Didn’t Mom always tell you to play nicely? Of course she did—and of course she was right.
That’s how the riverboats do on these European river cruises, too. They share space, passengers are obligated to periodically wave and we all float up or down our respective rivers happily.
But space is at a premium at some docking areas and that means sharing space can affect us as passengers. “Rafting” is the term passengers use (I’m not sure what the crew calls it) when your ship is docked right alongside—and I mean, really, really close—another cruise ship. There are only so many docking areas and, with the increasing popularity of river cruising, sharing is a necessity.
Before the trip, I’d been warned by experienced river cruisers that this happens. Some folks make the best of it (“Hi, where are you from? Where are you going?”).

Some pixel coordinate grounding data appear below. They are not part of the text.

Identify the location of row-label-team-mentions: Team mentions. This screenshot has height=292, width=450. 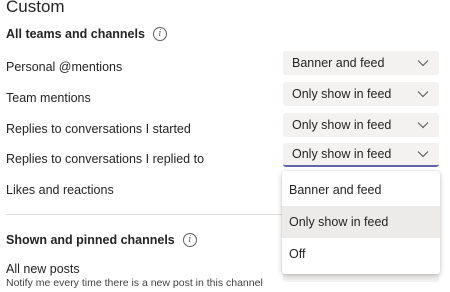
(48, 98).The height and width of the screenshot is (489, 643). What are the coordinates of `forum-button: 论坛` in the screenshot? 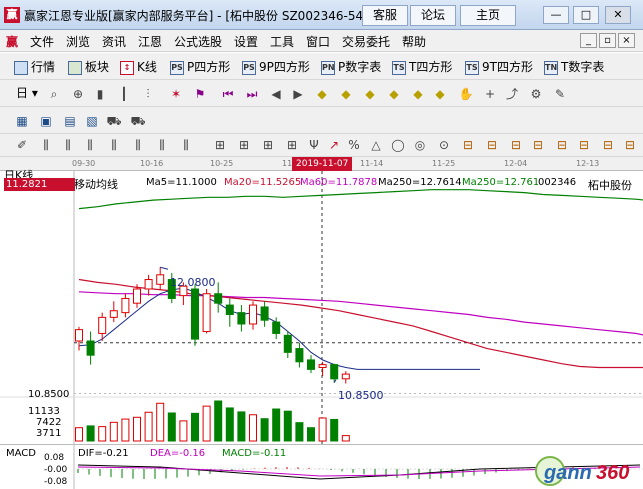 It's located at (433, 16).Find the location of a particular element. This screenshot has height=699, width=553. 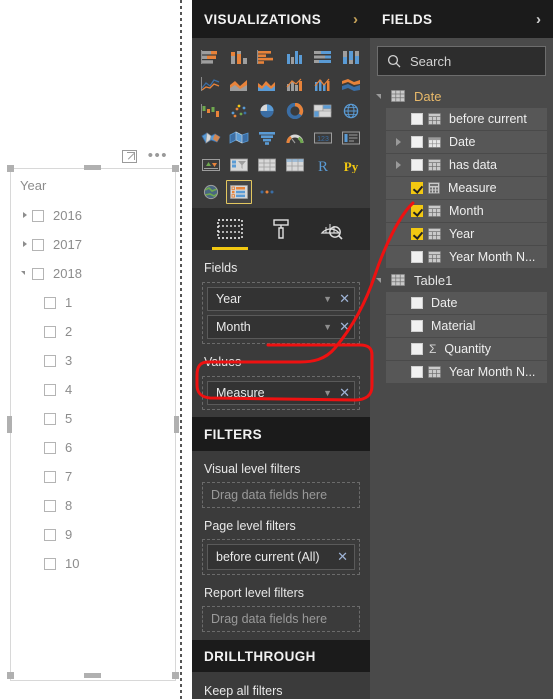

field-row: Measure is located at coordinates (466, 188). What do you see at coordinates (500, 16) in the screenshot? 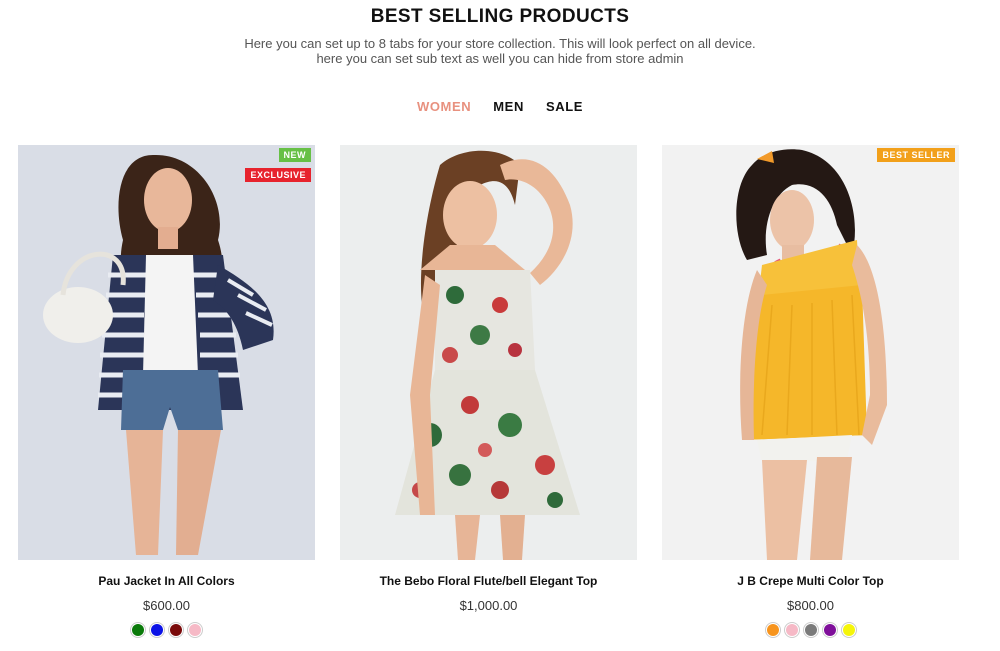
I see `section-title: BEST SELLING PRODUCTS` at bounding box center [500, 16].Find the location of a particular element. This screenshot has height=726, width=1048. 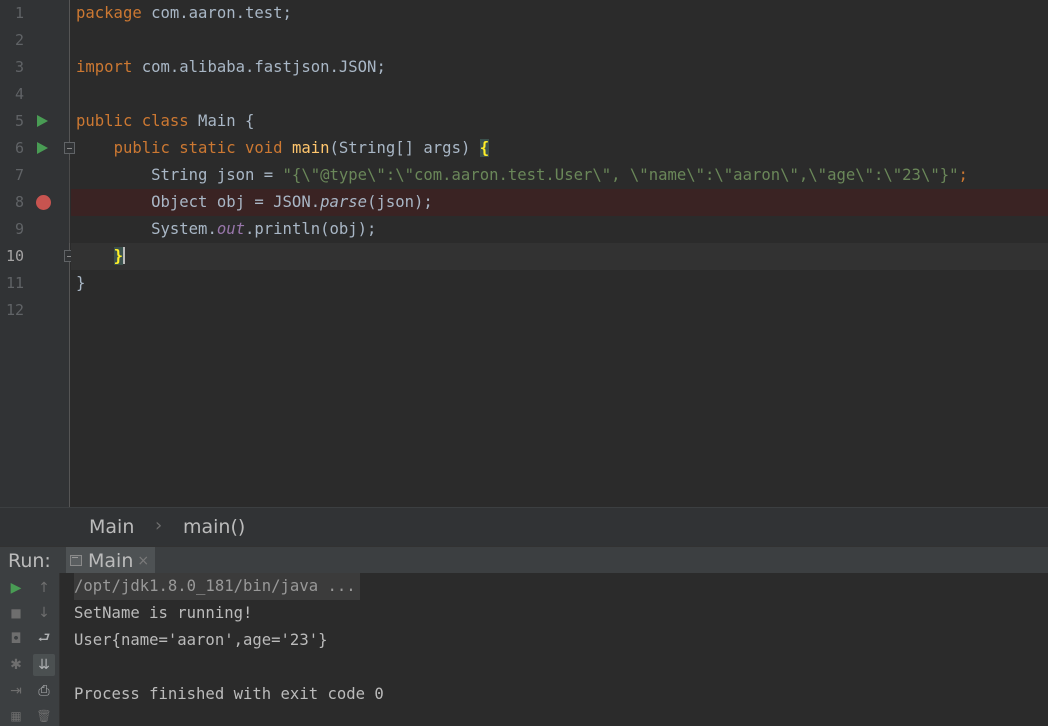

Others blushingly shared how they enthusiastically opened their windows in the early morning only to find themselves looking into another boat’s window; and the other boat’s passengers shockingly/laughingly/disgustedly (pick your adverb) looking into theirs.

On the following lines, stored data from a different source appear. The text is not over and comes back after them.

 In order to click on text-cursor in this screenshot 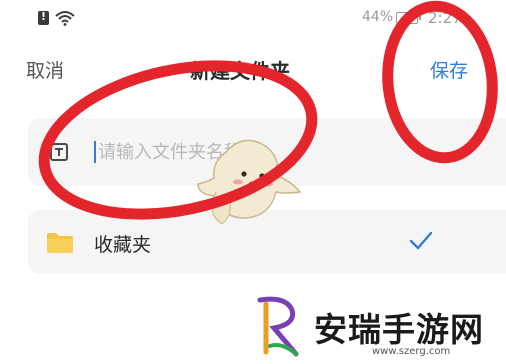, I will do `click(95, 152)`.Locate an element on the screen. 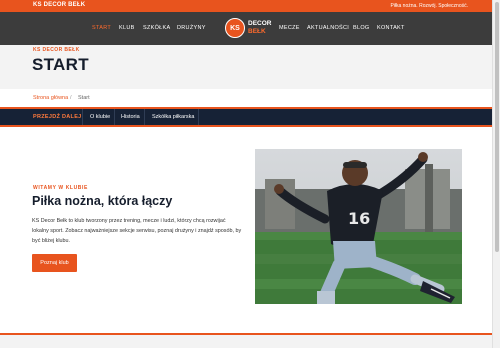 This screenshot has width=500, height=348. poznaj-klub-button: Poznaj klub is located at coordinates (54, 263).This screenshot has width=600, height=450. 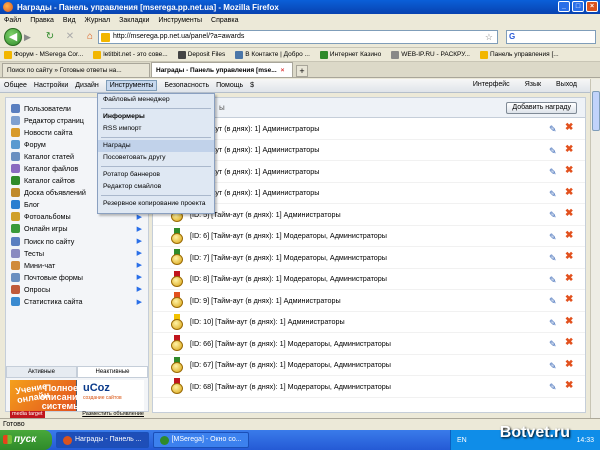 What do you see at coordinates (542, 108) in the screenshot?
I see `add-award-button: Добавить награду` at bounding box center [542, 108].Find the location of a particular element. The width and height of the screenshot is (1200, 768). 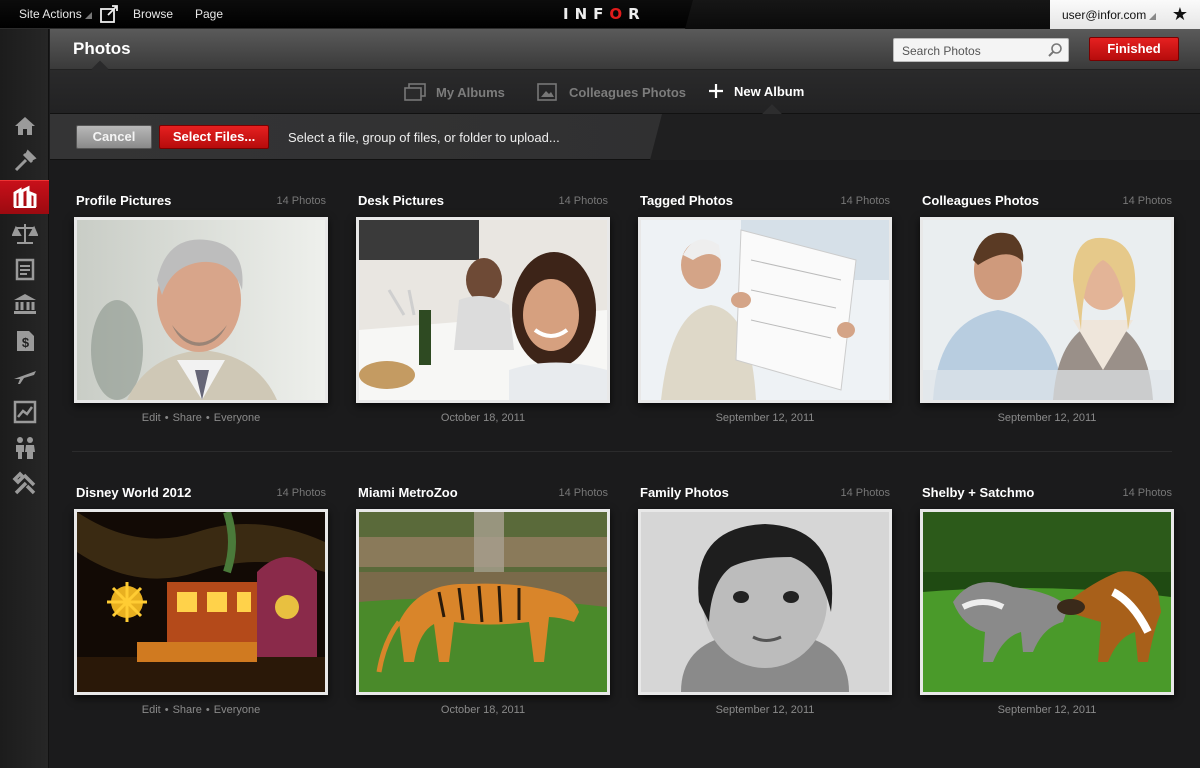

star-icon: ★ is located at coordinates (1180, 14).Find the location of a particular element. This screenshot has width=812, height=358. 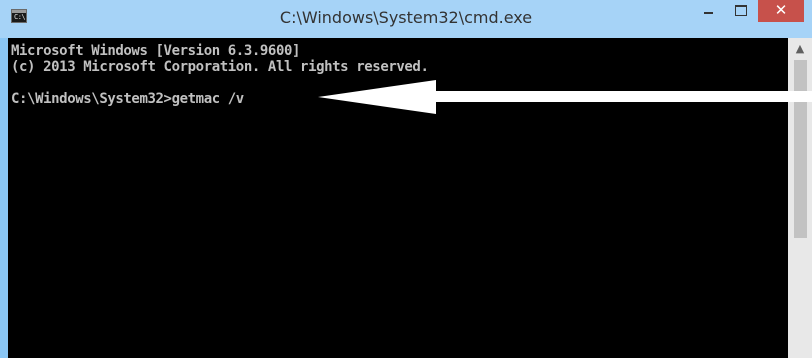

scroll-thumb is located at coordinates (800, 149).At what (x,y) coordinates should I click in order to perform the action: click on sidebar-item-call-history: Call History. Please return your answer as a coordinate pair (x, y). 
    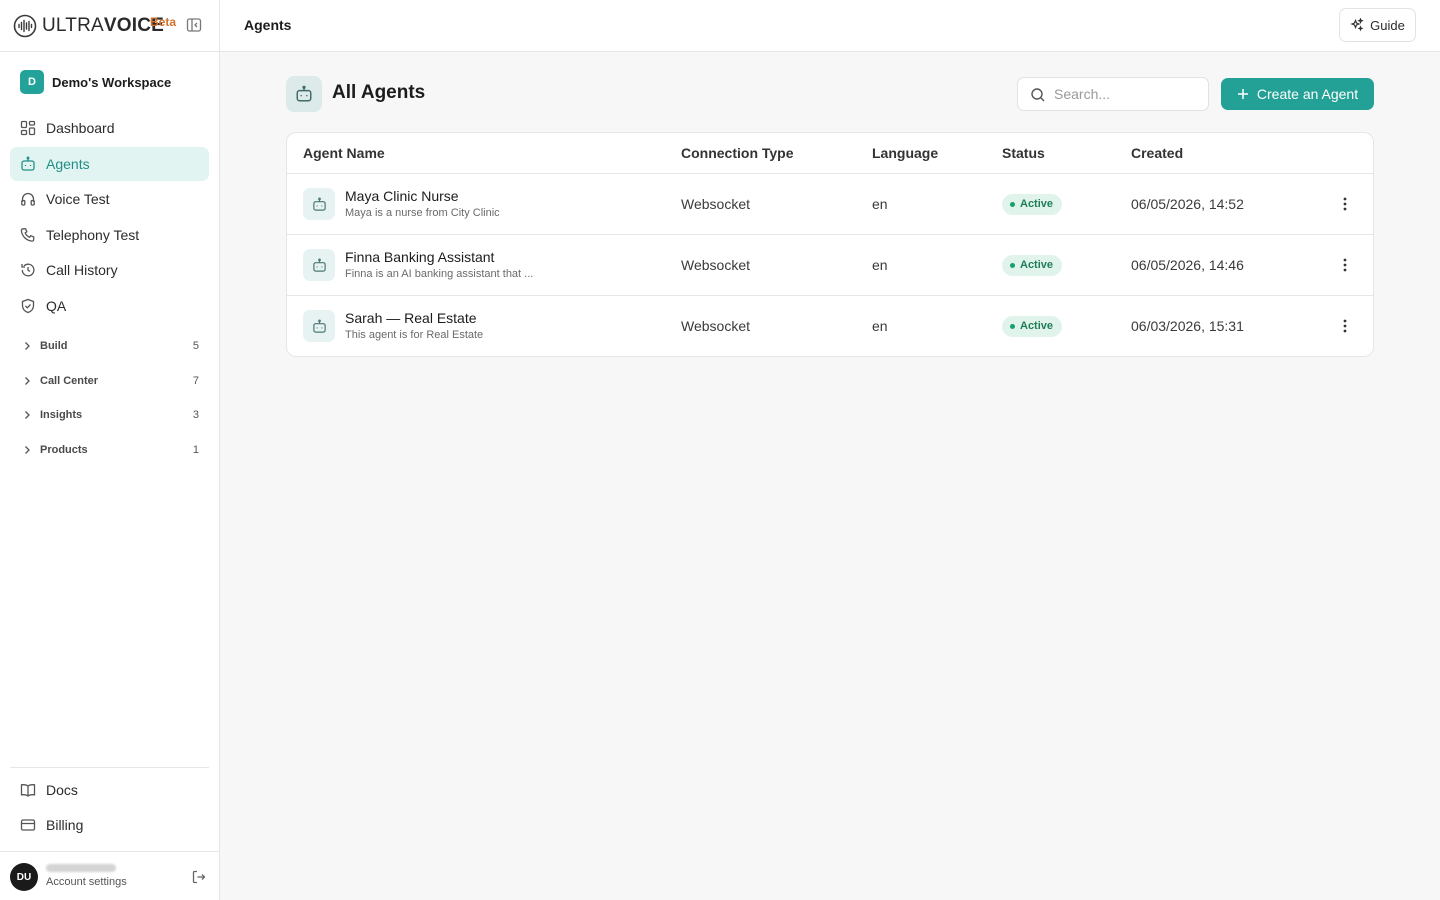
    Looking at the image, I should click on (110, 270).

Hmmm…our room was to be a Veranda A type of stateroom, on the third floor (starboard side). Part of the appeal of paying the extra money for that room was having a clear view of the river when sleeping and awaking. How many times would the Atla be rafted to another ship and disturb that view?
When we boarded the Atla at Amsterdam, it was rafted to one of those river cruise boats with the roses on them (you’ll see a lot of them on these rivers, but I don’t recall the line). Passengers going on board the rose ship had to walk through the Atla lobby, so I guess I’d say that the Atla had the “primary” dock space.

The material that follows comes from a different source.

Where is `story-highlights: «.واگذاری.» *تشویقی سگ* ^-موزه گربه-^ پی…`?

It didn’t really matter to me because a) it was on the port side (!) and, b) we were so busy exploring our new digs that it was more of a curiosity than an inconvenience. Quickly, however, the rose-logo ship left the dock and the Atla was alone at its docking space.
This occurrence was typical along the river, in my experience. The ship staying longer at a dock was always positioned in the primary space with the short-term visitor rafted to it. In 15 days on the rivers we cruised, I never saw three ships rafted together; ‘not saying it doesn’t happen but it didn’t happen to us.
We were never rafted in a secondary position but there were three additional docks where we rafted with another ship; only once were we beside a Viking ship. The few times we were rafted, it gave us the opportunity to look over the other ship with a critical eye and then rejoice that we were on the Viking Atla. Mom and a fellow passenger tried to walk through a rafted ship one afternoon from the Atla’s lobby but were rejected by that ship’s crew. She’s gutsy. And curious (frankly a lot of us were about that ship; it had a hot tub on the top deck and a sauna-looking thing down one level).
We definitely saw more rafting as we neared the end of our cruise and, in Budapest there were many Viking ships at one city sharing the limited dock space. For our sailing it was never the issue I’d imagined it might be. Your mileage may vary…
More frequently than rafting, though, was waking up in a lock. Either down at the bottom—rising or having fallen—or at the top, staring into an office of the lock officials. Consider yourself warned.
The Atla did much of its traveling at night while we slept. Since Mom and I opted to keep our drapes fully open all night long, I’d often awake to a halide dock lamp shining in, tinging our room in orange. Other nights the moon cascaded into the room, also reflected in the smooth wake splitting out sideways from the ship’s fore.
Our captain evidently is well-known for arriving at ports ahead of schedule—even with delays at locks. That meant we often docked in the very early morning hours. Mom or I would wake up well before our usual arriving time (which got later as the cruise continued; I’m thinking it’s because, as each day went by, we became more and more relaxed), check outside to see if we were “parked” anywhere that would provide a riverside walker/rider/worker a view that we didn’t want them to have, and then close the drapes if that was the case. It usually wasn’t.
Among us river cruisers, there seemed to be a real camaraderie, both towards others on the Atla (it quickly became “our” ship and we passengers were a loyal bunch) as well as towards others exploring the rivers this way. We’d wave happily when passing or being passed. We’d also wave to children, fishermen, bicyclists and others we saw on the shores and bridges. I know, it sounds silly, doesn’t it? Waving our arms in big wide arcs to total strangers, people we’d never see again and could, frankly, only see because they, too, were waving their arms.
But we did it. From Amsterdam to Budapest.
Passenger tip: Try to tone up those flappy upper arm muscles before your river cruise. Those tricep toners will definitely come in handy on your trip when those body parts become especially visible as you wave and wave.